Tags:workout, workouts, work-out, work-outs, working out, exercise, exercises, exercising, fitness, fit, healthcare, healthy lifestyle, healthy lifestyles, active lifestyle, active lifestyles, dog, dogs, canine, canines, pet, pets, smartwatch, smartwatches, smart-watch, smart-watches, gadget, gadgets, gadgetry, fitness gadget, activity trackers, activity tracker, wearable tech, wearable technology, dog walk, dog walks, dog walking
'My fitness tracker only logged three hours of sleep last night, but so far today I'm at five hours of day dreaming.'
Tags:fitness trackers, fitness apps, fitness tracker, wearable technologies, smartwatch, smartwatches, smart watch, smart watches, smart-watch, smart-watches, wearable tech, wearable technology, mobile devices, computers, data, health data, big-data, big data, vitals, vital stats, vital statistics, medical, health and fitness, sleep, sleep deprivation, work, daydreams, day dreaming, daydream, day dreamer, day dreamers, office worker, office workers, worker drones, cubicles
Norman was still getting used to his new smartwatch.
"Does that damn watch say we can finish yet?"
"We worked out how to make the watch smaller, now we just need to figure out how to make it lighter!"
"Hey, is that guy wearing a new smartwatch?"
"According to my Fitbit, I burned 458 calories washing my hands today."
Tags:fitbits, smartwatch, smartwatches, fitness tracker, fitness trackers, burning calories, burn calories, washing your hands, wash your hands, hand washing, hand hygiene, covid-19, covid 19, corona, coronavirus, novel coronavirus, corona virus, novel corona virus, pandemic, pandemics, coronavirus pandemic, covid-19 pandemic, covid 19 pandemic, public health crisis, global health crisis
"It doesn't tell time very well, but the movie watching experience is unparalleled."

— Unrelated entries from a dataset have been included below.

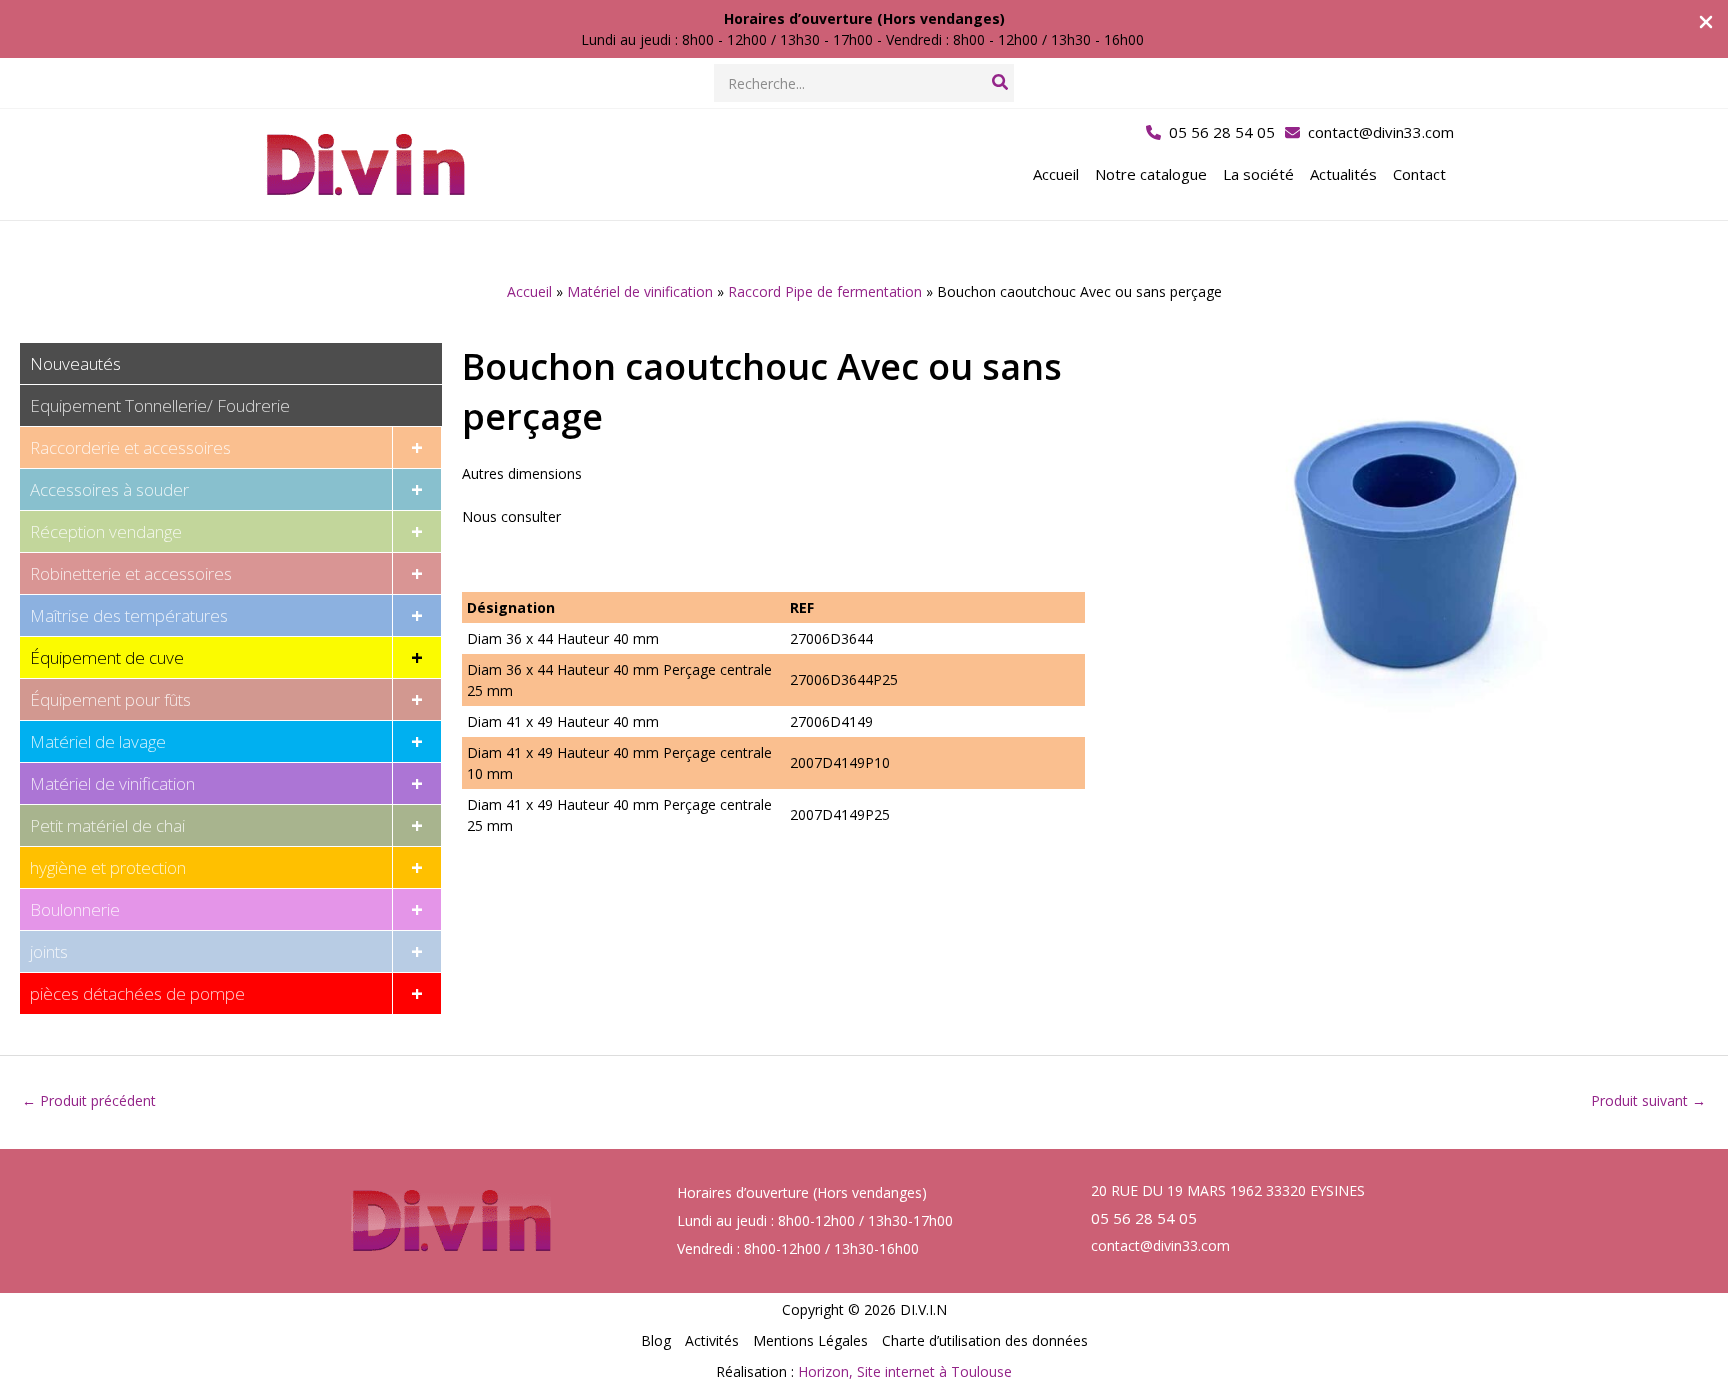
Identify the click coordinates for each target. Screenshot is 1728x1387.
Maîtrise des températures (129, 615)
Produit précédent (89, 1100)
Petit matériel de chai (107, 825)
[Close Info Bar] (1706, 23)
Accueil (529, 291)
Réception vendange (106, 531)
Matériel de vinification (640, 291)
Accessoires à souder (109, 489)
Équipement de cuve (107, 657)
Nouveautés (75, 363)
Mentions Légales (810, 1340)
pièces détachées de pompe (137, 993)
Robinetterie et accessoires (131, 573)
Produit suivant (1648, 1100)
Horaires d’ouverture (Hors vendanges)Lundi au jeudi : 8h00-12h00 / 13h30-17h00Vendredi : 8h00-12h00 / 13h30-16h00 (815, 1220)
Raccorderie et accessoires (130, 447)
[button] (1210, 132)
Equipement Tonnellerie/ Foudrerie (160, 405)
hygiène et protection (108, 867)
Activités (712, 1340)
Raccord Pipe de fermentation (825, 291)
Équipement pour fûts (110, 699)
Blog (656, 1340)
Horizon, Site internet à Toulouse (905, 1371)
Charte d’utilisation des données (985, 1340)
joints (49, 951)
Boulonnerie (75, 909)
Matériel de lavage (98, 741)
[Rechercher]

Tags:smartech, smart-tech, wearable technology, wearable tech, wearable technologies, gadget, gadgets, smartphone, smartphones, cell, cells, cellphone, cellphones, mobile, mobiles, smartwatch, smartwatches, smart-watch, smart-watches, smart watch, smart watches, time, watch, watches, timekeeping, timekeeper, timekeepers, impractical
When it came to wearable technology, Nigel had always considered himself an early adopter.
"Oh, he says he's a Mensa, but take away his smartphone and smartwatch and he's just another dumb jerk."
"I don't think there's anything wrong with your fitness watch: It's just that you haven't moved enough to trigger it..."
"Look, it even shows how much time I'm wasting on silly gadgets."
"I'll get the ball, but I draw the line at wearing your fitbit!"